Featured: Impact

Robert is unimpressed by at least one of the CGIAR’s 40 talents, “biological control of two devastating insect pests”.

This was about fixing what other researchers had broken when they shipped infected South American cassava to Africa. I understand it was fixed by finding a natural enemy in South America and bringing that to Africa as well.

It was great that the CGIAR did this, and employed an entomologist to do it, but there would have alternative suppliers aplenty. Any decent entomologist could have done that.

So wouldn’t this have happened anyway, perhaps a little bit later? If so the counter-factual is “basically the same result” (no impact). Entirely different thing from investing in a breeding program. Or a genebank.

And he has a nice little coda on using such efforts as a tool for extortion.

Featured: PGR newsletter

Somewhat belatedly (but they have other things on their mind) a message from Vavilov’s institute supporting the rebirth of Plant Genetic Resources newsletter:

Scientists and curators from the N.I.Vavilov Institute fully support this initiative. PGR Newsletter very important valuable publication and source of information for PGR community.

So what’s the story, Theo and Robert? Is no news good news? Let us have an update.

Featured: Threatened languages and agrobiodiversity

Peter Matthews weighs in on the issue of whether threatened language means threatened agrobiodiversity:

I would expect that the key linguistic indicator is not threat level, but speaking population size – not too large (likely to be associated with monocultural production systems) and not too small (likely to have a very restricted geographical range and knowledge of a relatively limited range of crops and wild plant resources).

Featured: Agrobiodiversity in iconography

Boba sets Luigi right on the age of some bas reliefs:

The iconography of the date tree is Byzantine, as is the depiction of the lambs. Down the road a bit, in Ravenna, (which Venice supplanted as the premier Italian harbor on the Adriatic) is Sant Apollinare. It dates to the 6th century (500 CE) and has interesting mosaics on it.

» **PROBLEM STATEMENT**
Write out, word for word, the stretch of the featured-comments post from "The iconography of" through "mosaics on it.". The material that comes next is from a separate source.

» **DATA FOR REVIEW**
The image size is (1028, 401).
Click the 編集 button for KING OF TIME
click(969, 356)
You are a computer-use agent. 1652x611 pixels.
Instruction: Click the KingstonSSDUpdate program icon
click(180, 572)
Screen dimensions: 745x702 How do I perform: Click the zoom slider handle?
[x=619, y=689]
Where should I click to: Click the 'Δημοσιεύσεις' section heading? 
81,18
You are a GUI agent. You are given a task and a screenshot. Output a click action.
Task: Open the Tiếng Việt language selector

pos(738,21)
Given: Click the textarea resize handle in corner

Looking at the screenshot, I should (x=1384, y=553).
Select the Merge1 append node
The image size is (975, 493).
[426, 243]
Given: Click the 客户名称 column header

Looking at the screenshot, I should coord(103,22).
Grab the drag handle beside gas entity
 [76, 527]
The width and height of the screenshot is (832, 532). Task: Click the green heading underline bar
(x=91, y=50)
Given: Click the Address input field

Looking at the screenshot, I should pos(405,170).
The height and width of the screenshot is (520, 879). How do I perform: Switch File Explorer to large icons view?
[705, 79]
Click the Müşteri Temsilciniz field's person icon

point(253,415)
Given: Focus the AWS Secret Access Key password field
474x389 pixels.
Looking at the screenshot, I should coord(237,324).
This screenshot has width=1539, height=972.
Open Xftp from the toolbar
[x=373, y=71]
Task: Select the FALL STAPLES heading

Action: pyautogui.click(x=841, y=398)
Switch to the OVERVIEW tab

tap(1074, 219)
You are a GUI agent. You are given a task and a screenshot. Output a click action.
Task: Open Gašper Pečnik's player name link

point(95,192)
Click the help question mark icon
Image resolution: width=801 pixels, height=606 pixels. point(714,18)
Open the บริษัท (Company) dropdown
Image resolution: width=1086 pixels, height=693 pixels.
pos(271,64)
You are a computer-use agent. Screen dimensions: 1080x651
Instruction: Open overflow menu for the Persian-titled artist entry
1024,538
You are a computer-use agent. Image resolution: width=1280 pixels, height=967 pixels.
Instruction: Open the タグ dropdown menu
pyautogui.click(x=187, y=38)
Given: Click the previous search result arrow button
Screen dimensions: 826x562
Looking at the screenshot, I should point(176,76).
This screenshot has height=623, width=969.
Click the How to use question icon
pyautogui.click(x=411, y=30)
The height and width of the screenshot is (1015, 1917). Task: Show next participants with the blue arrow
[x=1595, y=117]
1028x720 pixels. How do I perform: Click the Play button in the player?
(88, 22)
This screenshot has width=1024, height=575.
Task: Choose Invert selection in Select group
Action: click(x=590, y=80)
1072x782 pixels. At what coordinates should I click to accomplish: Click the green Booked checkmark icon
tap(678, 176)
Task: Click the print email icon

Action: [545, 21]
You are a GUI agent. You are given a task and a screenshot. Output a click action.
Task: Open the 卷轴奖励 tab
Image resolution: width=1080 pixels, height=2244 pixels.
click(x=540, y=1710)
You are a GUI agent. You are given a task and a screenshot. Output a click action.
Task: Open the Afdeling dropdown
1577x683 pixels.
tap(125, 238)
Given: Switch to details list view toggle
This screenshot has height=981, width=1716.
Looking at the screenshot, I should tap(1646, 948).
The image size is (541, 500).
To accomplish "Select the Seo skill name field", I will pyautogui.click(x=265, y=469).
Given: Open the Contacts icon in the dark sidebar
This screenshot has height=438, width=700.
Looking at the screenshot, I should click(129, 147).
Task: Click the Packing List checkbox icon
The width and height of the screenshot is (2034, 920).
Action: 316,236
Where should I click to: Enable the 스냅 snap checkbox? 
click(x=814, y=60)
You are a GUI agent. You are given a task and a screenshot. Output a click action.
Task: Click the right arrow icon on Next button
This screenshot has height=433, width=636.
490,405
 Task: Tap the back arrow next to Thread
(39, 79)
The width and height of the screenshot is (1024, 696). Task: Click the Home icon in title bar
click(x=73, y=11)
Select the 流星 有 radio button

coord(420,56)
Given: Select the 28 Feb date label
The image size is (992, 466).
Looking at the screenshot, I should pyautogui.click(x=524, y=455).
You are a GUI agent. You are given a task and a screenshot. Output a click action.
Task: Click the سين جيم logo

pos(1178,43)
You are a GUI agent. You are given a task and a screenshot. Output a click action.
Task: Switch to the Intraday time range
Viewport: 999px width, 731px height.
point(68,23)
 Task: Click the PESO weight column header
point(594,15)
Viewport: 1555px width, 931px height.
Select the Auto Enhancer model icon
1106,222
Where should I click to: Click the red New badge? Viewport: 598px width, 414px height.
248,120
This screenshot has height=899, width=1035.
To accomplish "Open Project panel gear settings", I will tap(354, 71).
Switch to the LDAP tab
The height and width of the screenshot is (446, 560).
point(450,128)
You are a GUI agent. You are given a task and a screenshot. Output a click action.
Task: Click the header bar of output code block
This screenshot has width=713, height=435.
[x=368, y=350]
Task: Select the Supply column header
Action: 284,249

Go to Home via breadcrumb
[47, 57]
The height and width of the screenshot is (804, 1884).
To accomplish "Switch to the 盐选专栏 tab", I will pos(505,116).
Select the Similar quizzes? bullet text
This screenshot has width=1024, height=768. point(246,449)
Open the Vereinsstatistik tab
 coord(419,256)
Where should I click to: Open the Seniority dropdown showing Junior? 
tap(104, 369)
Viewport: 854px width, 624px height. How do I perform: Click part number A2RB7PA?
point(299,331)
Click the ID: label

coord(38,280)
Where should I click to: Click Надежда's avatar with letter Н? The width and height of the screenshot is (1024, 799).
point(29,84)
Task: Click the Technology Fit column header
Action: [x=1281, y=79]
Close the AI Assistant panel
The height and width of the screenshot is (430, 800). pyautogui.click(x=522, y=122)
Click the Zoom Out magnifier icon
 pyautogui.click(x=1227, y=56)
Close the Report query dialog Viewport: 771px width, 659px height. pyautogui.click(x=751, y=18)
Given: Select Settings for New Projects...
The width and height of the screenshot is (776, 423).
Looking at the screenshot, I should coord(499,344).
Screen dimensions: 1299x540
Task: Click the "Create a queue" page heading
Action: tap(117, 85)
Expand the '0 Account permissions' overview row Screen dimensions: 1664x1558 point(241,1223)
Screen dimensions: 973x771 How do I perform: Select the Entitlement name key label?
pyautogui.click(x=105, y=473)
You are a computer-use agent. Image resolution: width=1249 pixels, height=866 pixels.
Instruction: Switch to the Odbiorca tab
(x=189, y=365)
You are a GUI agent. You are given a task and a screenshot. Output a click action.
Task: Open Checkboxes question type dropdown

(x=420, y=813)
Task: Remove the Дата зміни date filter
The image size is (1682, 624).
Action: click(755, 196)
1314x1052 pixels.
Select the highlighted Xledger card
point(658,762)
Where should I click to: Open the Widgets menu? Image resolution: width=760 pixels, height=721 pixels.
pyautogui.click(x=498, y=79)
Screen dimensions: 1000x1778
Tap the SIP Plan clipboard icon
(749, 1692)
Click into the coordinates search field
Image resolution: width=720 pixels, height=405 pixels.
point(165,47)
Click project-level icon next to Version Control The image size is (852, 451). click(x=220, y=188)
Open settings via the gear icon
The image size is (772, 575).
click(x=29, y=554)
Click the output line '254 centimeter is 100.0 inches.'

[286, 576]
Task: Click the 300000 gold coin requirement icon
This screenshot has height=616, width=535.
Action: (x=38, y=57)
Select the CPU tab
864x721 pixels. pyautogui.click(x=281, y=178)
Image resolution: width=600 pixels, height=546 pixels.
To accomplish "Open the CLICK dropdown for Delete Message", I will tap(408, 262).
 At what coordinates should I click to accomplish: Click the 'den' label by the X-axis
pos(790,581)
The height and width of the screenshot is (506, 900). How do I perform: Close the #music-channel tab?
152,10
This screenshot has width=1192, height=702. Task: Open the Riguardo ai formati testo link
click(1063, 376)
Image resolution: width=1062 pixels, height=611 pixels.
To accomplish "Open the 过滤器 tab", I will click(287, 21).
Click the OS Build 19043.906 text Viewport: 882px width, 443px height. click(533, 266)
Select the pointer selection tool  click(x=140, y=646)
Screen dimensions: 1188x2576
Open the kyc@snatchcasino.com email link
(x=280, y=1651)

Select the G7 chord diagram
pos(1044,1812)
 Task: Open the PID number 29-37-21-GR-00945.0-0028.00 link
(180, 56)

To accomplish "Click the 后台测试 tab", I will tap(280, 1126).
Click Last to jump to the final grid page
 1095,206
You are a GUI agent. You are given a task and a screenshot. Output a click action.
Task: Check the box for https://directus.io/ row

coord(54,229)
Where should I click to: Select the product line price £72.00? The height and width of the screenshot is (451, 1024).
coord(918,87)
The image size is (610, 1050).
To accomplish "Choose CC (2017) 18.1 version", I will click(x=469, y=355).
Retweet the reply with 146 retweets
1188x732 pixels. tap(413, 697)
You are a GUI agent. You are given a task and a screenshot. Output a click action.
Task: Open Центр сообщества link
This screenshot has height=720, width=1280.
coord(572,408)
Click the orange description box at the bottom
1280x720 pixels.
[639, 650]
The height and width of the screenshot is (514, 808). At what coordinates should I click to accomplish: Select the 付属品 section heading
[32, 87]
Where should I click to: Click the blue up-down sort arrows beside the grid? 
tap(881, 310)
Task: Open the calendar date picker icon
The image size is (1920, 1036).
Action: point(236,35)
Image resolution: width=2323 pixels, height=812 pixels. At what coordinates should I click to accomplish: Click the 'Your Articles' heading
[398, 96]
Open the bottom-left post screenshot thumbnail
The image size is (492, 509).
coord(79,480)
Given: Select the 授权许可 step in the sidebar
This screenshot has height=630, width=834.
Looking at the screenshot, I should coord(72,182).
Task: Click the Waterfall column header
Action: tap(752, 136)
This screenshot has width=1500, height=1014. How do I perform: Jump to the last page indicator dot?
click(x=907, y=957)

» **TASK RESULT**
The iconography of the date tree is Byzantine, as is the depiction of the lambs. Down the road a bit, in Ravenna, (which Venice supplanted as the premier Italian harbor on the Adriatic) is Sant Apollinare. It dates to the 6th century (500 CE) and has interesting mosaics on it.